The LSAC is reporting that "As of 01/29/16, there are 190,914 2016 applications submitted by 29,404 applicants for the 2016–2017 academic year. Applicants are up 0.9% and applications are up 0.1% from 2015–2016. Last year at this time, we had 52% of the preliminary final applicant count." Based on this preliminary data, one would predict that there will be around 56,546 applicants for 2016-17.
The last post in this series is here. The next post in this series is here.
This huge increase justified a prediction that applicants will be up 3-5% this year!
And, remember, all this increase will come at the end because applicants are coming in later in the season (which mathematically must continue).
Or, wait, was that can't continue?
Transparency is driving all of this, which is why law schools oppose both transparency and Law School Transparency.

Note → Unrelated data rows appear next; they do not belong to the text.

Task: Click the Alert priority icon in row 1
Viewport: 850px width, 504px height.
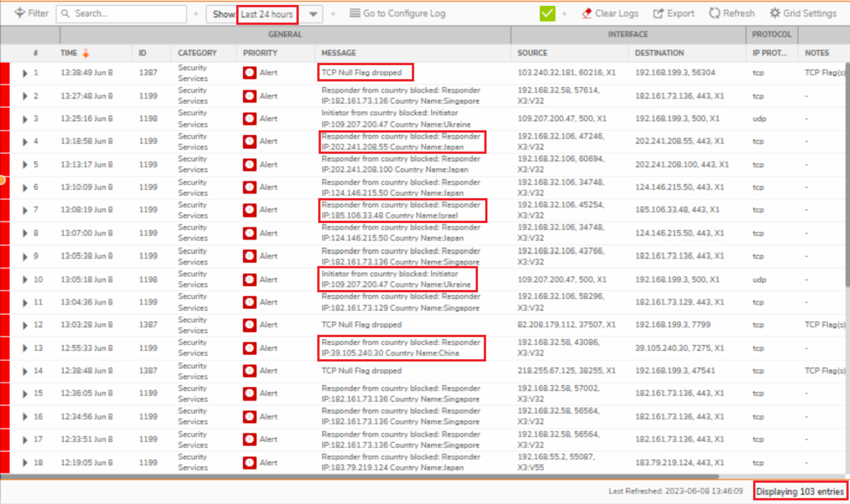Action: (x=249, y=72)
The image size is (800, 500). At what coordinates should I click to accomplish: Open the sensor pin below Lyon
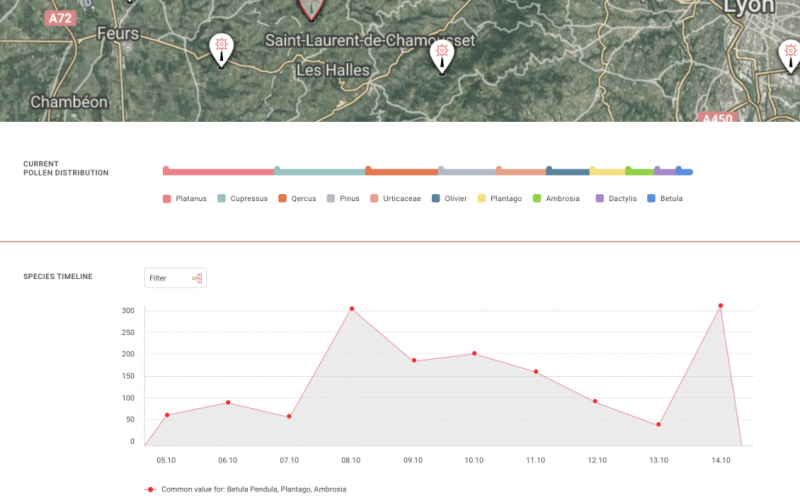(x=789, y=54)
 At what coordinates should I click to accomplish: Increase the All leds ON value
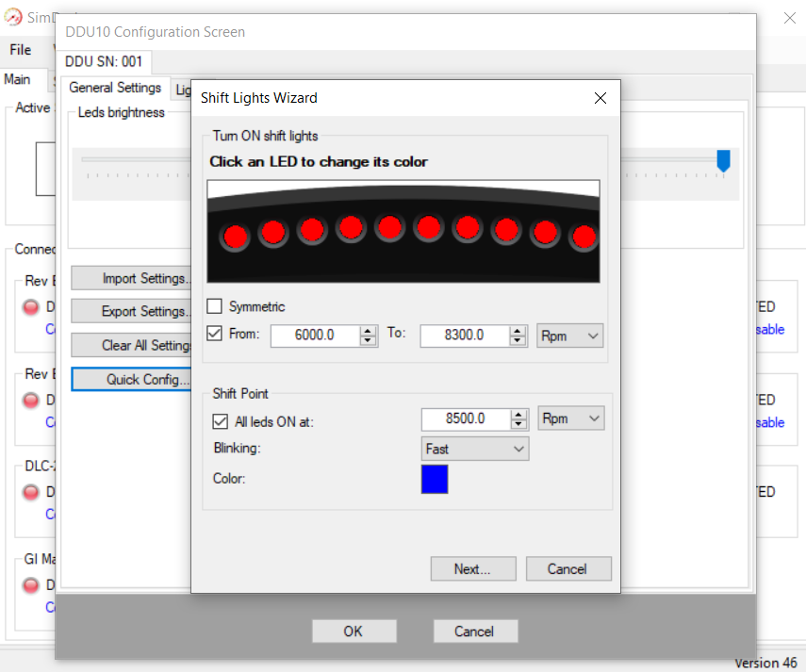click(518, 413)
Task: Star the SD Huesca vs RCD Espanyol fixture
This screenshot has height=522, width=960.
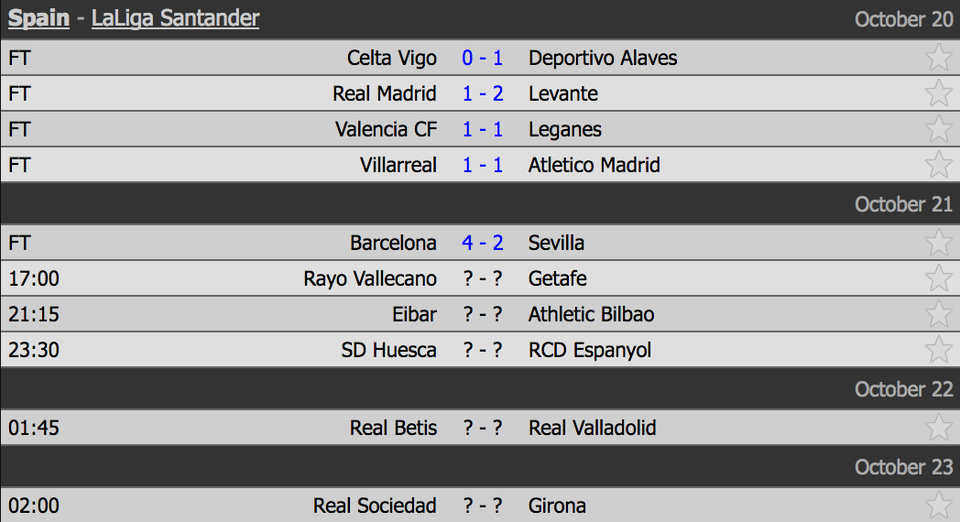Action: pos(938,349)
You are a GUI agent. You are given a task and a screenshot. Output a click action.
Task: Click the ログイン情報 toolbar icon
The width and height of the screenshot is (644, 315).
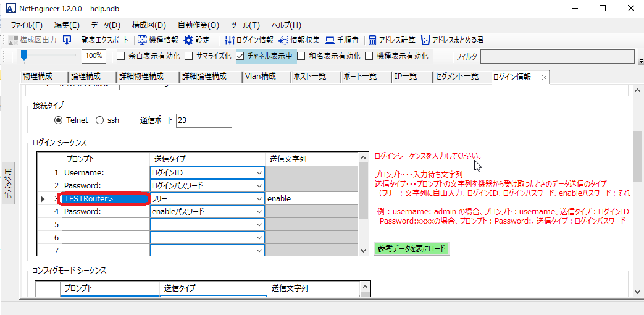229,40
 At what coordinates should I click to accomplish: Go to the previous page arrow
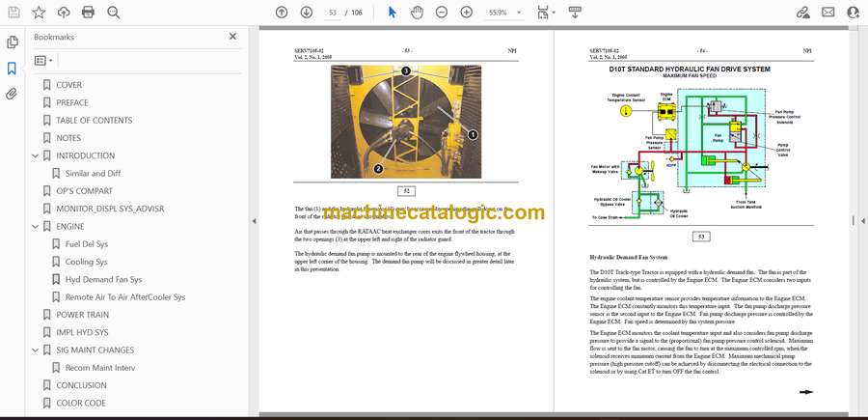pyautogui.click(x=282, y=12)
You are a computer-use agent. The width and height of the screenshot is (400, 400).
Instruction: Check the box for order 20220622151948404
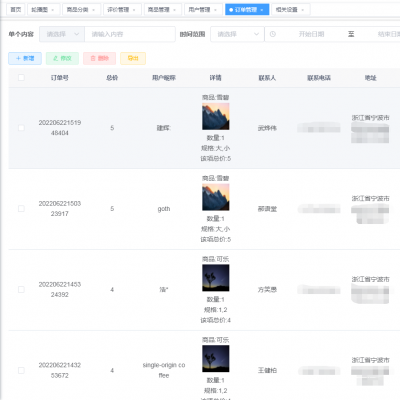21,128
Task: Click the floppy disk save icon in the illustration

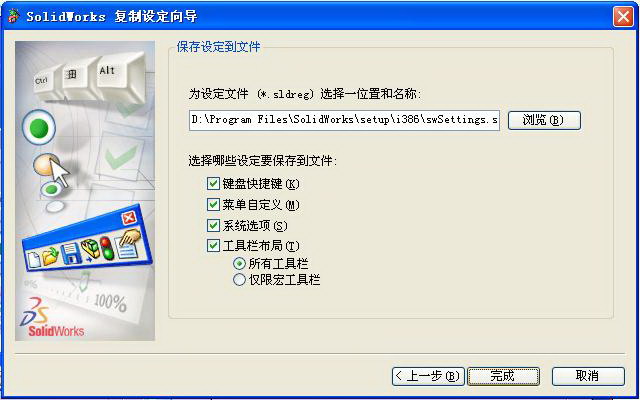Action: 70,253
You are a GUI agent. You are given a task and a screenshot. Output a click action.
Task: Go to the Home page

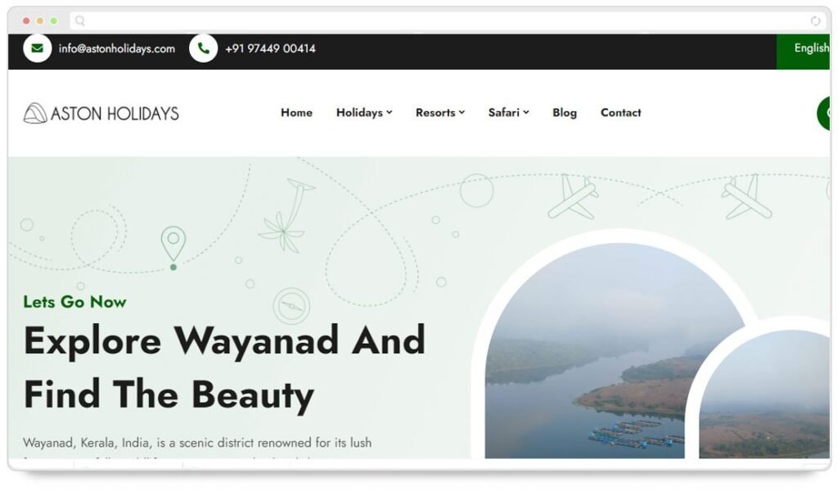coord(296,113)
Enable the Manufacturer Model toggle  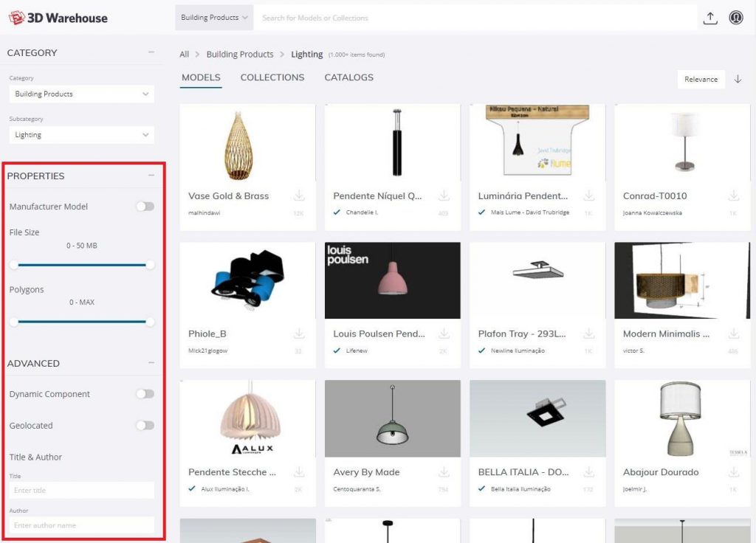[x=145, y=207]
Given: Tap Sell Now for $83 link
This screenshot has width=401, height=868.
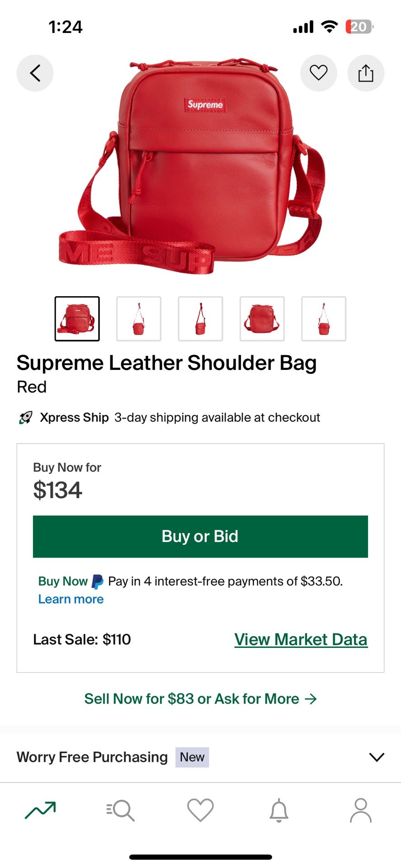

We will see an increase of 5 percent in LSATs administered this cycle. We likely will end up slightly down in terms of applicants by the end of the cycle, as I do not see the continuation of late-cycle application increases that we've seen year over year for the last 4 cycles.
There is a flight to quality and a good number of schools will experience a vicious cycle of bad numbers scaring away good students. PAYE and REPAYE are scary to 0Ls too. Why would you enroll in a program knowing that you'll have to pay 10 percent of your income to Sallie Mae for more than two decades? It steals any wage premium and gives it to the schools. Students are not fools.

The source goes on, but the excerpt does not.